● **Okuma parçası**:
□ □ □ □ □ □ □

Ne yazmak isterdin diye bir giriş yapmalıyım: Uzun zamandır yazdığın ilk murakabe yazısı bu.

Daha uygun olması için yazmak ister miydin diye başlamalısın.

Yazmak istediğin bir bedahet. Yazmak istemeseydin, şu an uyuyor olacağını tahmin ediyorum. Veyahut kitap okuyacağını.

Yazmak istemeseydim de yazardım. Bunun istekle bir alakası yok. Yaş ilerledikçe istemek ve yapmak arasındaki bağlantı zayıflıyor. Gençliğin tanımını bu şekilde yapabilirsin.

Eh, tamam. Yeniden sorayım o zaman, ne yazmak isterdin? İnsanların hayatını değiştirecek bir şeyler mi, yoksa eğlendirecek bir şeyler mi?

İnsanların hayatını yazıyla değiştirme fikri komik. Düşünceye en çok önemi yine düşünce adamlarının verdiğine dikkat ettin mi? İnsanların ekseriyeti fikirleri düşünce adamları kadar önemsemez.

Neyi önemserler?

Parayı, başarıyı. Bunun gibi basit ölçüleri vardır hayatta, bunun için mutlu olmaları da, mutsuz olmaları da kolaydır.

Hakaret etmiş gibi olmadın mı?

□ □ □ □ □ □ □

● **Görevler**:
1/ Lütfen yukarıdaki okuma parçasının "Eh, tamam. Yeniden" sözleriyle başlayıp "gibi olmadın mı?" sözleriyle biten kısmını hiçbir değişiklik yapmadan yazın.
2/ Yukarıdaki okuma parçasında soru işaretiyle biten bütün cümleleri sırasıyla yazın.

□ □ □ □ □ □ □

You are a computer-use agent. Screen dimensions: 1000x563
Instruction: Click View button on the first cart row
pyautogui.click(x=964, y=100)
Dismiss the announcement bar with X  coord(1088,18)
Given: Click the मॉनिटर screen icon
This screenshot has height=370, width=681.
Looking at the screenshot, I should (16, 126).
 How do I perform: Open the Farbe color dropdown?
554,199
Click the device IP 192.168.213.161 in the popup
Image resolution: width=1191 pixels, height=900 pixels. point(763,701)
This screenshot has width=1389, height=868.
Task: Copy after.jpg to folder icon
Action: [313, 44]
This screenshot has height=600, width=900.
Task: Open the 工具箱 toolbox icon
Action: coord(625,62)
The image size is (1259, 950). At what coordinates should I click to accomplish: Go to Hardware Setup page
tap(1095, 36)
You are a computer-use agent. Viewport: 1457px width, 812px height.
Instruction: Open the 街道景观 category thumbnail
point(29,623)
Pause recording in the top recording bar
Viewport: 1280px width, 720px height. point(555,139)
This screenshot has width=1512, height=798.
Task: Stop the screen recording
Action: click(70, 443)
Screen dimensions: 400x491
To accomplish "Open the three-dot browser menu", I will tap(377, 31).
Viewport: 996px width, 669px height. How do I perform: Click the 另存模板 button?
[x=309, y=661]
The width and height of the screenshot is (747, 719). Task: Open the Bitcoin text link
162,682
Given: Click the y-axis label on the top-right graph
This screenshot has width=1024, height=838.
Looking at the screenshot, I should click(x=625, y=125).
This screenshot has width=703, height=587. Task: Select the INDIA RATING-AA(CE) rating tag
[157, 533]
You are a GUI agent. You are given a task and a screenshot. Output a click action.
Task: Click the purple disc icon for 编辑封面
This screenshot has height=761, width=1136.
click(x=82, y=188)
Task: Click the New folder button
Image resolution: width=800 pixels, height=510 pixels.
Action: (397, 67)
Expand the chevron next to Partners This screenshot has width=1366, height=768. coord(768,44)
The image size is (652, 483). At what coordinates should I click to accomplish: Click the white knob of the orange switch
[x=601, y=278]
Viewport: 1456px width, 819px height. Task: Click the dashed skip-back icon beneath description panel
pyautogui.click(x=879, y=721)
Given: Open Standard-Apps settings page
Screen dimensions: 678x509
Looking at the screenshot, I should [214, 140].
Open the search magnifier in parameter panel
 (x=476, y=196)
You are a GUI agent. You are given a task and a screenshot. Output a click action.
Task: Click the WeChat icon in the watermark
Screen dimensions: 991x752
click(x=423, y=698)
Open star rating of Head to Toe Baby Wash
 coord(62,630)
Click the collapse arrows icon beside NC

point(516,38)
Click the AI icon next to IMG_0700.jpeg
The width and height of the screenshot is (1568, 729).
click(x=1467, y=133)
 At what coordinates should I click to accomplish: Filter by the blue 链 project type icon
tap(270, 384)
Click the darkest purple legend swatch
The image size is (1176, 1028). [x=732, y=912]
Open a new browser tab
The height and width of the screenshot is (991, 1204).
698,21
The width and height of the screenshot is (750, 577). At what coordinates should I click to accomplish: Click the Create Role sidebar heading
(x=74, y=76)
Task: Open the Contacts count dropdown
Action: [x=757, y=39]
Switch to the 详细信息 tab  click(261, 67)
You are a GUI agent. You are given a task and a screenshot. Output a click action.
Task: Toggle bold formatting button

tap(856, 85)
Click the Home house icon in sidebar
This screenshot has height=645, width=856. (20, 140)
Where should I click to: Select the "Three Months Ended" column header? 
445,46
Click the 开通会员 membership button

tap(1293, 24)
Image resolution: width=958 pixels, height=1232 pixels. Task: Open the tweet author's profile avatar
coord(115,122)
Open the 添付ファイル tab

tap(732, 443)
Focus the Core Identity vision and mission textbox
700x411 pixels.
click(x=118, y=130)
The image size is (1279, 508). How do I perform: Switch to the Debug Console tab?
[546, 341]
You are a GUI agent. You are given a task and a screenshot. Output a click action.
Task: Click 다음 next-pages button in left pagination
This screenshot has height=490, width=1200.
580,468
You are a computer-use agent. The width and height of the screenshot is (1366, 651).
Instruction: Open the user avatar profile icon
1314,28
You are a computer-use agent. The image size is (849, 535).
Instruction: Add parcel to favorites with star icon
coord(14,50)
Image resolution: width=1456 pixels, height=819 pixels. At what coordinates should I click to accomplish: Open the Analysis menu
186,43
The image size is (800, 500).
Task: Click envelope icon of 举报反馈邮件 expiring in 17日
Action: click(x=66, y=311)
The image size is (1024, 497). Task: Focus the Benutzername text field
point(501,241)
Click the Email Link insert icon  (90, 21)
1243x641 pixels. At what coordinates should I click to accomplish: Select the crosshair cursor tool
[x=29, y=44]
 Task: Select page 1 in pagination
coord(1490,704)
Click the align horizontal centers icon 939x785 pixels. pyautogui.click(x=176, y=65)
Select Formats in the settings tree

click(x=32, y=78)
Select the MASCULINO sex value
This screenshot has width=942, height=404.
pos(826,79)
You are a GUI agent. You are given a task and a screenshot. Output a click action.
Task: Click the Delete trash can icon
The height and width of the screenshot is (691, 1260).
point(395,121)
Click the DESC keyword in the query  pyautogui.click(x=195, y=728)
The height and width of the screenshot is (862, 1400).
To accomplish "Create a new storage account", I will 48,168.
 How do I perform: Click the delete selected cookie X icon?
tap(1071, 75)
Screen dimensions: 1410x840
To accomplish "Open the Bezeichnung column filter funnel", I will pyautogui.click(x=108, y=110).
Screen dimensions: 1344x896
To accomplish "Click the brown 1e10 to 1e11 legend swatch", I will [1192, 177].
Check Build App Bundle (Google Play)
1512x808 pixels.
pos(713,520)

□ □ □ □ □ □ □

● **Doğru cevaplar**:
1/
Eh, tamam. Yeniden sorayım o zaman, ne yazmak isterdin? İnsanların hayatını değiştirecek bir şeyler mi, yoksa eğlendirecek bir şeyler mi?

İnsanların hayatını yazıyla değiştirme fikri komik. Düşünceye en çok önemi yine düşünce adamlarının verdiğine dikkat ettin mi? İnsanların ekseriyeti fikirleri düşünce adamları kadar önemsemez.

Neyi önemserler?

Parayı, başarıyı. Bunun gibi basit ölçüleri vardır hayatta, bunun için mutlu olmaları da, mutsuz olmaları da kolaydır.

Hakaret etmiş gibi olmadın mı?

2/
Yeniden sorayım o zaman, ne yazmak isterdin?
İnsanların hayatını değiştirecek bir şeyler mi, yoksa eğlendirecek bir şeyler mi?
Düşünceye en çok önemi yine düşünce adamlarının verdiğine dikkat ettin mi?
Neyi önemserler?
Hakaret etmiş gibi olmadın mı?